The East African

Those who have watched South African jazz supremo Hugh Masekela on stage, know he is the ultimate performer. He sings, plays his trumpet, does jokes and everything else to engage the audience. His recent performance in Nairobi was no different.

Masekela told this story: The ambassador of South Africa was having a conversation with his US counterpart on the eve of the launch of Apollo 11 in ‘69. “This is the reason why America is on top of the world. No other country has ever put a man on the moon,” the American bragged. “We will do better than that,” the South African diplomat responded, unimpressed. “We will be the first country to take a man to the sun.”

“That is impossible,” the American responded, “No one can reach halfway to the sun without roasting to death!”

“You think we are foolish?…we have taken measures to ensure that never happens.” “Which is what?” the American persisted. After a theatrical silence, he said: “We will take our man to the sun at night!”

The crowd that had filled the Carnivore restaurant to the rafters burst into laughter.

Jazz is more or less mental. But Masekela, the storyteller, broke the monotony of passive listening with tales, jokes and on stage theatrics comprising his comical “man climbing imaginary rope” dance style, his flugulhorn doing most of the talking.

Nairobi’s glitterati had packed Carnivore’s Simba Saloon, forking out $30 for an evening of Africa’s finest jazz. I arrived at 9pm and Masekela was playing Chileshe. I was two hours late and had missed the curtain raiser performnace by local jazz pianist Aaron Rimbui.

Despite standing for the entire two hour show, it was worth every minute. Masekela’s compositions are social and political commentaries. Bring Him Back Home was the anthem for the movement to have Nelson Mandela freed in the 1980s, and Khawuleza, is about police harassment of Sowetans who were fond of having their tipple anywhere they found it and at all hours in the 1970s. Thanayi tells of a flabby woman with troubled relationships. others were Market Place about Masekela’s first visit to Congo. The bulk of the songs were from the album Sixty (when he turned 60) and The Best of Hugh Masekela — a blend of afro-beat, mbaqanga, kumbe, funk, soul and rock.

Masekela gave a high octane performance — it was impossible to imagine he is 72 — wiping his sweaty brow with a white towel that an overzealous fan kept as souvenir, sweat and all. “We employ her to do that in all our concerts,” he joked.

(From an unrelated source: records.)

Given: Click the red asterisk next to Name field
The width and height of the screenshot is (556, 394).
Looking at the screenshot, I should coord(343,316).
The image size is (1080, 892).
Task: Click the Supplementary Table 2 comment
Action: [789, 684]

Masekela was awarded the 2007 African Music Legend Award, and the International Award of the Year, 2002, BBC Radio Jazz Awards.

For repeat concert goers, well, there was a sense of déjà vu as the night’s play list was little different from that of his performance in 2008 at the Nairobi Arboretum during the Sawa Sawa Festival. There was therefore a definite anticipation he would perform The Coal Train (Stimela), a very slow number about oppressed coal miners in apartheid South Africa, and Lady, Fela Kuti’s tribute to African women. And the crowd sang along to the signature chorus:

If you call a woman an African woman, she no go ‘gree
She go say I be Lady O!

Traditional

Much of Masekela’s music is drawn from traditional South African style of mbanqanga. He says he does not allow too much technology to “spoil” the music. Masekela provides the vocals on some of the songs but allows plenty of space for his flugelhorn too.